When someone asks me if I get tired of talking about grief, doesn’t it keep me in the missing of my daughter, I want to scream, NO, it’s the only thing that makes sense to me, and I’m not stuck anywhere. If I were stuck I wouldn’t be able to feel the pain of her death, of not being able to have a relationship with her physically here on this earth. I can see now that Divine arrangement is perfect, whatever lesson my spirit needed, hers was willing to assist me with, and mine hers. The enormity of this is more than my head can figure out, and I surrender again to being willing to not knowing. I get to be me this time around.

Grief, what is it?

The natural reaction to any loss, I know, but what is it really? To some it’s the state of trying to hold on to the way things used to be. To me it’s the passage to honor what was as we move into what is next.

Death is a natural part of life.

The too early deaths, violent deaths, while they may be devastating are still a part of the stuff that happens. Too early is story, violent is difficult to understand, yet when it happens it is reality.  Living in our world gives us the opportunity to feel our feelings, all of them.

What is my why?

Why do I do what I do?

Why did I write my book?

The simple answer is it was easier to write it than to continue resisting the call to write it. If I were to go deeper into that, I am being called to share my wisdom. One piece of wisdom is that by feeling all of our feelings we can move through the feelings that make up grief and find our own why, our own reason to go on living. If we all stopped living when the first person in our family died, we would be trying to control our own destiny, we all have a certain time on this earth in form.

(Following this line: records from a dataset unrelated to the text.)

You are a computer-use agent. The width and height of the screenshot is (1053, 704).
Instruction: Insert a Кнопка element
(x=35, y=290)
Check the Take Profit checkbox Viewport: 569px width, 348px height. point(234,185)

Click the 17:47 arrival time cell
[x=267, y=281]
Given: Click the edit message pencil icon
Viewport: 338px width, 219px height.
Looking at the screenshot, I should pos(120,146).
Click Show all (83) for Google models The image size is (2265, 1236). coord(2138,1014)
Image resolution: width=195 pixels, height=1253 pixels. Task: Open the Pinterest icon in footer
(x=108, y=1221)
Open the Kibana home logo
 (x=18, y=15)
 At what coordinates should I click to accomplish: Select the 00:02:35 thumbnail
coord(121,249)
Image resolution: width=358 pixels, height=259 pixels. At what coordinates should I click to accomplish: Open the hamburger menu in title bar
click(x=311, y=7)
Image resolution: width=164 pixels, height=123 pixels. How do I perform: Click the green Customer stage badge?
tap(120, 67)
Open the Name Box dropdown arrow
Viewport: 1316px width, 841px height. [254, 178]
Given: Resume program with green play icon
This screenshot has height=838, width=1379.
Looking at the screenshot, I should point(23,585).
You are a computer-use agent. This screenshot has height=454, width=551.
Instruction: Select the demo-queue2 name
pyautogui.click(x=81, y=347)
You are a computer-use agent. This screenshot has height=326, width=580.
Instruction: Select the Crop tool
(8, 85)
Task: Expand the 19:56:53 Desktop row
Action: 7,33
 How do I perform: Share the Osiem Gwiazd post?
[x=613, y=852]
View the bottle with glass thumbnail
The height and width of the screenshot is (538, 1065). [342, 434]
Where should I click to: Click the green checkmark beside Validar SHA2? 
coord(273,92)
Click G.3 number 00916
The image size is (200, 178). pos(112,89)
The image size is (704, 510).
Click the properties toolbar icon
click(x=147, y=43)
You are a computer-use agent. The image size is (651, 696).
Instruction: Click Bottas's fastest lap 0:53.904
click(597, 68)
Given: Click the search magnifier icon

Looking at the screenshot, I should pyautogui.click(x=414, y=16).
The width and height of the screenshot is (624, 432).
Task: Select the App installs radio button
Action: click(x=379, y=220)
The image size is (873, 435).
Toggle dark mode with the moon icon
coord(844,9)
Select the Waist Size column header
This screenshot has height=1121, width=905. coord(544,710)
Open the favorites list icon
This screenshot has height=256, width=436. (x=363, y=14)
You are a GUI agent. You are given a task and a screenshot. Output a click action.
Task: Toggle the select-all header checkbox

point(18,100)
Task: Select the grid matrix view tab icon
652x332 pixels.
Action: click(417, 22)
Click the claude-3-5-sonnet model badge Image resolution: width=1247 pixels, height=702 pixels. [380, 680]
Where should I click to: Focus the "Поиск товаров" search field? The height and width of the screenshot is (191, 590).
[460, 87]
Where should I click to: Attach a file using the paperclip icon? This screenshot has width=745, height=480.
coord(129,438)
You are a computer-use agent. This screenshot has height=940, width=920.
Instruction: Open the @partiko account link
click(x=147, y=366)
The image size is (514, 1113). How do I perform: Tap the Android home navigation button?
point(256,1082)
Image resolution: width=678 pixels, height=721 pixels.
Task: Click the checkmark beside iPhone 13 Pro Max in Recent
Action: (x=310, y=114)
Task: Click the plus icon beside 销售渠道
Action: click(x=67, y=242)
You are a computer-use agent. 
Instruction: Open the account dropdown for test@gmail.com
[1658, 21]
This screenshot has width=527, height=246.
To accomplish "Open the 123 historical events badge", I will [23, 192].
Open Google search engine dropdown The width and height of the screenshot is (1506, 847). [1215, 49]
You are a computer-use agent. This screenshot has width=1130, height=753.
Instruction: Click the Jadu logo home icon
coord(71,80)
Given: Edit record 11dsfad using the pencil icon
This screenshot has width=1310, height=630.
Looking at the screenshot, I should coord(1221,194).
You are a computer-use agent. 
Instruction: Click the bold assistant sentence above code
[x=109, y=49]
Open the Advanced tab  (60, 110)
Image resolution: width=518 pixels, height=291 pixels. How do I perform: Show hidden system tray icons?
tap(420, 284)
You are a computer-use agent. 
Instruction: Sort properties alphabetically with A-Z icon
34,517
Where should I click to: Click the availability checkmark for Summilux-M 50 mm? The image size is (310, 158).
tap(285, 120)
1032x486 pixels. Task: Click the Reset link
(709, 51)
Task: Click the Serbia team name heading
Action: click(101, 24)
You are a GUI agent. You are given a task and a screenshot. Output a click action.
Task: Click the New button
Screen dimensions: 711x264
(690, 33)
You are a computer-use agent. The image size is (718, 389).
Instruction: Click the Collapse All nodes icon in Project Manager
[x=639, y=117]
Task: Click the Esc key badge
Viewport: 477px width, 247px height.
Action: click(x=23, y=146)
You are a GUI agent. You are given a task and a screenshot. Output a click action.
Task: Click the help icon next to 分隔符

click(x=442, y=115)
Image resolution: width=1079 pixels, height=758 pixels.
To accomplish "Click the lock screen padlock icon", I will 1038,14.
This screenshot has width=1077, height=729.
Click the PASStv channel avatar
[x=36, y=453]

For Leah it was 17-1/2 years. If I had known that going in, would I still have had her? You bet, I wouldn’t have missed one minute of the bright light that she was, that she is. I wouldn’t have missed one minute of the myriad of lessons that we learned together. Yes, losing her is too high a price to pay to not be who I am meant to be, that’s my why, to live the life I was meant to live through the initiation of being her mother, before she was born, while she was here, and after she died. Divine arrangement knew that we were the right souls for this journey. Why I’m the one still here, I don’t know, and I’ve given up the need to know the reason.

I’m here because I am.

And while I am I intend to live fully, feel fully, love fully and help others to do the same.